Hector and the Search for Happiness (2014) – Review

Directed by Peter Chelsom
Written by Peter Chelsom, Maria von Heland, Tinker Lindsay from François Lelord 
Starring Simon Pegg, Rosamund Pike, Toni Collette, Stellan Skaarsgard 


I posted on Twitter prior to watching this the other night that I was hoping for some laughs. If I’m honest, I hadn’t so much as even looked at the synopsis, so really had no idea what I was letting myself in for. I knew Simon Pegg was in it (so assumed there would be at least a couple of giggles). I knew Rosamund Pike was in it too, so there was my middle-aged-furtive-Dad-factor covered. Finally, knowing Toni Collette also appeared meant that the film was replete with the requisite indie chic. So given this respectable cinematic weaponry, why wouldn’t I give it a go, regardless of my complete ignorance? Given my current circumstances, a guide to finding happiness wouldn’t have gone amiss, frankly.

If you’re like me and came into this slightly clueless, then by the time you’re half an hour in, you will be thinking the same thing as I was. “It’s a bit Walter Mitty-ish, isn’t it?”

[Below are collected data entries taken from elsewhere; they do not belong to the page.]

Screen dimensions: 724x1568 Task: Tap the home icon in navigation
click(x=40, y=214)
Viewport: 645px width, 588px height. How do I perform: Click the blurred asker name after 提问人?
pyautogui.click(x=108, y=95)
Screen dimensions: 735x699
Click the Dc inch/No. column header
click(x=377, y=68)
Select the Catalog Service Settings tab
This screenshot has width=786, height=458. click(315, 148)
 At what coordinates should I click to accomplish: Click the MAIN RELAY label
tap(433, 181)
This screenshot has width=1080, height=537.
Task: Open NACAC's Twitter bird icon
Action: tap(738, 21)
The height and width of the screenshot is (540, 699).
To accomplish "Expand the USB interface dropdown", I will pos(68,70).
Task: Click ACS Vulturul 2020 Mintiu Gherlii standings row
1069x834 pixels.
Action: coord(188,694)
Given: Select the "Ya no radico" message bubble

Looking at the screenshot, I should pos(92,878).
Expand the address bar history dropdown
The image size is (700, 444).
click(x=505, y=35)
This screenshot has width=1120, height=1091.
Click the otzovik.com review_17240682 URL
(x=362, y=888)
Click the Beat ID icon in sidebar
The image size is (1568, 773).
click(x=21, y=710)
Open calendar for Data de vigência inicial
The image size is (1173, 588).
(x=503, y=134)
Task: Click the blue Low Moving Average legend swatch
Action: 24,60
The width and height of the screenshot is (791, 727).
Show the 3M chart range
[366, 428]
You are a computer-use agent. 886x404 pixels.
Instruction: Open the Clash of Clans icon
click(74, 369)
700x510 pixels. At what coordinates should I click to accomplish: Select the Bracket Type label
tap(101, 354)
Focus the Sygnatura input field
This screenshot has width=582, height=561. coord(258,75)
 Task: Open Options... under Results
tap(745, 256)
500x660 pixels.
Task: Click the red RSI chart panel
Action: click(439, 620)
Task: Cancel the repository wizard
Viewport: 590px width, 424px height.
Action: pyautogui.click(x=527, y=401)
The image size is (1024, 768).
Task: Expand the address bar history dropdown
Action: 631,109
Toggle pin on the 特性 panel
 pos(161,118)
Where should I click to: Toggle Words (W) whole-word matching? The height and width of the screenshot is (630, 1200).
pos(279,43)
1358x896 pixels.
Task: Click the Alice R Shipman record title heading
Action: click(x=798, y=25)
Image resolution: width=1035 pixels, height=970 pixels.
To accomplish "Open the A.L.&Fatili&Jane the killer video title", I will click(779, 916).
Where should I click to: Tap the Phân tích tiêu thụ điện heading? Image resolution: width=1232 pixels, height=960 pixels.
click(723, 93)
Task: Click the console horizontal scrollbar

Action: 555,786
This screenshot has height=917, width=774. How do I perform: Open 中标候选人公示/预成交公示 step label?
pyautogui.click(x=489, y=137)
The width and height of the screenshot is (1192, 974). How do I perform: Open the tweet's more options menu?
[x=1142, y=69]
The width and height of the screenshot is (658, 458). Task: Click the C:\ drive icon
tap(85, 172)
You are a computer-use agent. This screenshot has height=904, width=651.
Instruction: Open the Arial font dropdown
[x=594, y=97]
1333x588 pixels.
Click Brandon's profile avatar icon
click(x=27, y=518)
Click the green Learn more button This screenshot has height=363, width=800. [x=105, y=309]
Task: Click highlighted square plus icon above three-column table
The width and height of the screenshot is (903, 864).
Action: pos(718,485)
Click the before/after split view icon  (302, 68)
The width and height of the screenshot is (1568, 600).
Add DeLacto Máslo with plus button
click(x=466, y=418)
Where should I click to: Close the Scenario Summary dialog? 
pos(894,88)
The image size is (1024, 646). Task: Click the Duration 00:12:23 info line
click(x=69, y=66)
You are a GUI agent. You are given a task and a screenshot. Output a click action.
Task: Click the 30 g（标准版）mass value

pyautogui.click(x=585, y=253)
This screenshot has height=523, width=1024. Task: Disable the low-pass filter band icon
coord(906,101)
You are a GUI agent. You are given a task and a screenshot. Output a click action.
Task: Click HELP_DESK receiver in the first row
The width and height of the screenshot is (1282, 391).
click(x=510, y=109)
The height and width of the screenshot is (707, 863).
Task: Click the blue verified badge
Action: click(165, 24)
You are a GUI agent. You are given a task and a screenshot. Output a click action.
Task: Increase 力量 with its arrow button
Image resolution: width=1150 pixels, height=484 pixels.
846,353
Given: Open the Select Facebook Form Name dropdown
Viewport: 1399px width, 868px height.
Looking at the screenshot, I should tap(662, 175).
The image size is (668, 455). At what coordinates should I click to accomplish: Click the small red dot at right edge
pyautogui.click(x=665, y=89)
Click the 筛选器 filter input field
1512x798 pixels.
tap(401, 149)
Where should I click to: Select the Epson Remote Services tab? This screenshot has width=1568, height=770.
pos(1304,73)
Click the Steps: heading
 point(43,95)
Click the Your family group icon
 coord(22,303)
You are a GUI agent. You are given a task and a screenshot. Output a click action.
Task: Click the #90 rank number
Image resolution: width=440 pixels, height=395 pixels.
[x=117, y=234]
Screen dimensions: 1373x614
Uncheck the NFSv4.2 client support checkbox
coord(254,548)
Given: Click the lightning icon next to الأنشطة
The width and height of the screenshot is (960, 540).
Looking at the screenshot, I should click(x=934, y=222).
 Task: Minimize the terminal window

And you’d be right on the money. Replace Ben Stiller with Simon Pegg and it’s almost the same story, in fact, just with different names. The ladies got Julia Roberts mucking about in a foreign land in Eat Pray Love and now we fellas get two globetrotting movies about finding yourself when you’re reaching that time in your life when you possibly should have worked all of this stuff out already, mid-life crisis, notwithstanding.

As such, Hector is not exactly original but if anything, he is more likeable than the aforementioned Mr Mitty. Remarking at the time that Ben Stiller didn’t really give us the joy and wonder of a rediscovered and/or uncovered human being that was lurking beneath what he hated about himself quite as fully as we would have liked, Pegg pulls this off noticeably better, and what’s more, the writing here is often markedly improved upon Stiller’s own offering of last year.

We are introduced to Hector as a somewhat jaded human being, a psychiatrist that is having difficulty relating to his patients. After one appointment, this slowly debilitating feeling comes over him, that he is lacking something, the real him, in essence. The reason for this is what he believes is a lack of happiness in his life. Living with his girlfriend of some standing (Pike), who lovingly and domestically bullies him to within an inch of his life, making his breakfasts, fixing his ties, reminding him when he leaves behind his keys etc, he feels that the only way to break out of this rut he has found himself in is to go and find the meaning for happiness for himself, which involves taking a trip around the world, visiting China, Africa and Los Angeles.

On his voyage of self-discovery, he will meet old friends and new ones, not to mention some formidable foes. As his girlfriend says before he leaves, if he is going to do it, then he should do it totally. Unsurprisingly, he get much more than bargained for. This well-intentioned, quiet man will indeed grow, whether he likes it or not. Thankfully, his departure is a benefit not only to Hector, but also his consistently grinning audience.

As mentioned, the writing is of above average quality and Pegg too extends himself maybe beyond what the casual observer might immediately expect, running a full gamut of emotions very convincingly indeed. You only have to look at some of the scenes in Africa, for example to fully appreciate just what a range he has. Pike’s paranoid girlfriend is lovable but bordering on the comic at times, which stretches credibility a touch too much to come off as realistic, but both Skaarsgard and Collette are suitable foils for the time and place that Hector meets them

In all, this is a much more satisfying travelogue than Stiller’s ‘Mitty’ effort, because by the end, you are significantly more convinced that Hector has actually learned something about himself and has become a better person for the experience. Not only that, but the performance from Pegg is so enjoyable that you feel on occasion that you have been on the trip alongside him, which gives the viewer a certain amount of personal satisfaction as well.

Genuinely moving at times, with a great lead performance, nice cinematography and accomplished scripting makes this a pleasing find. Personally, I loved it. I needed it too.